I have had a number of subscribers ask me to extend the chart of my longer term calls, which had only gone back two years. The chart below shows the highlights of my posts back to 2013, which are intended for investors with a 6-24 month time horizon. I haven’t been always right. On occasion, I was early, late, or simply mistaken.
 

 

Here are the links to the past posts shown in the above chart.
 

A correction, not a bear June 2013
A buy signal from the option market September 2013
Are stocks tumbling too far too fast? January 2014
Global growth scare = Trend Model downgrade July 2014
Onwards and upwards August 2014
3 reasons to get more cautious on stocks September 2014
Getting close to a bottom, but not yet October 2014
Why I am bearish (and what would change my mind) May 2015
Relax, have a glass of wine August 2015
Why this is not the start of a bear market September 2015
The reason why the bulls should be cautious about a January hangover December 2015
Buy! Blood is in the Streets January 2016
Super Tuesday special: How President Trump could spark a market blow-off March 2016
How the S+P 500 can get to 2200 and beyond June 2016
 

In addition, these are the buy and sell calls of the trading model, which are designed for traders with a 1-2 week time horizon. Again, I haven’t been always right. The most recent failure occurred when the trading model got caught long (and wrong) in the correction in late 2015.
 

 

Judge for yourself.

5 thoughts on “A track record update

  1. If you are going to post a chart w trading signals, in the future please make it clear that the Trend Model has changed from neutral or bear to bullish. I’ve reviewed the articles above where you say you signaled a change but there is no mention of a change in the Trend Model. Going forward, I would hope you will be transparent in these market calls. The chart looks great and will entice subscribers but I need these signal changes plainly stated rather than a change in sentiment that in hind sight you put an up or down arrow on. Thanks for your consideration on this.
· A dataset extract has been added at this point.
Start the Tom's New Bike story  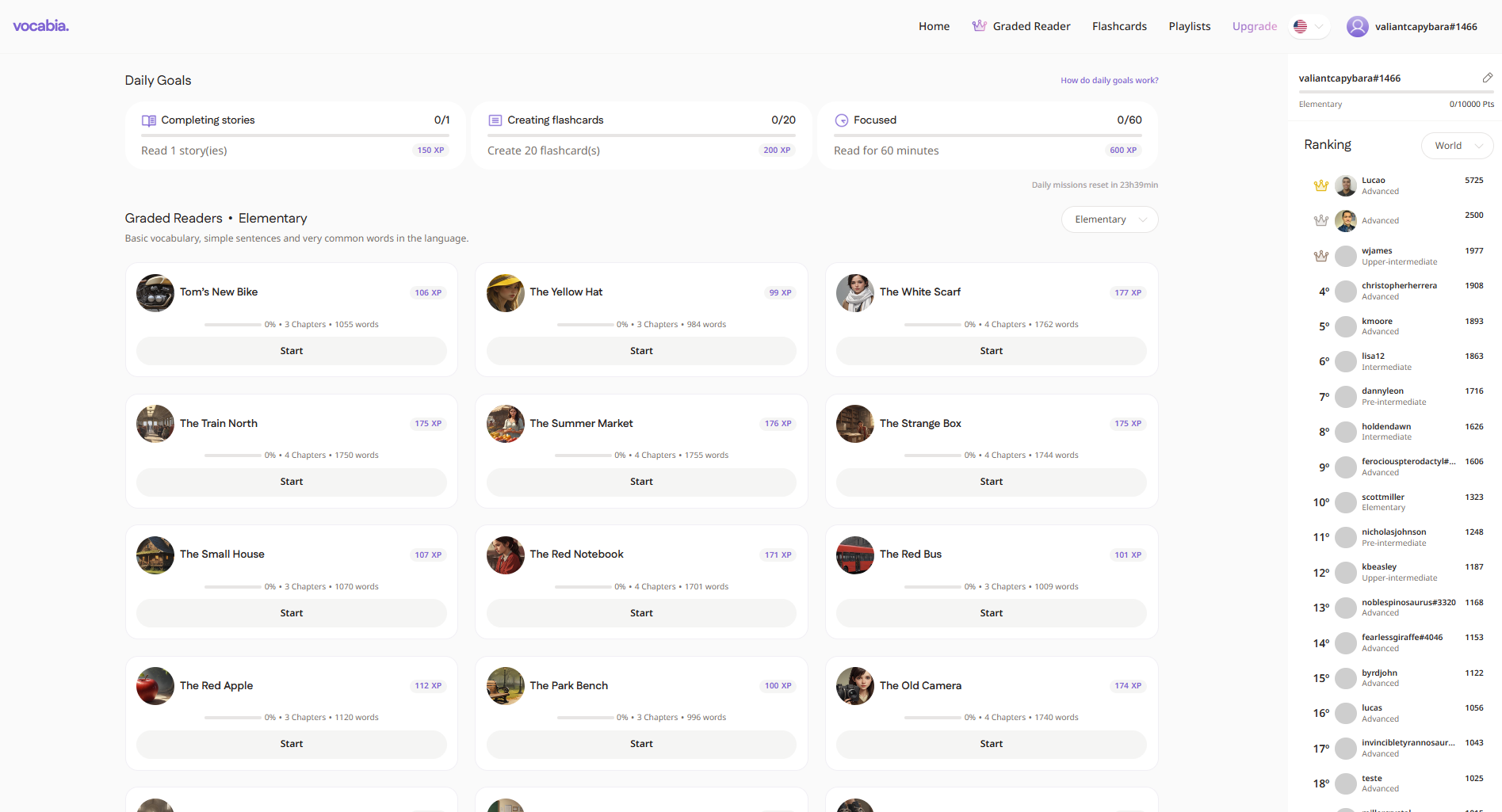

  2. I’ll echo Alan’s comments. Just one example: the October 2014 call “Getting close to a bottom, but not yet”, shows as a buying signal on the chart above. But the post itself, while discussing the possibility of a possible bottom (in the market, everything is possible), was hardly bullish. I never act on the basis of analysts’ buy or sell signals and read your blog because I like how you think. But track records are important to validate an analyst’s judgment over the long haul, and transparency is essential. Removing ambiguous calls from your track record would still leave a remarkable performance and no one gets things right even 80% of the time. So, please continue posting your track record, but try to avoid cherry picking. Thanks for understanding.

  3. Has there been a reply to this thread on Transparency? Have received nothing in my email. The updates and thinking are superb, but if Cam is going to post a chart w trades, then I think the signal calls should be clear, not a ‘well this might be a bottom….’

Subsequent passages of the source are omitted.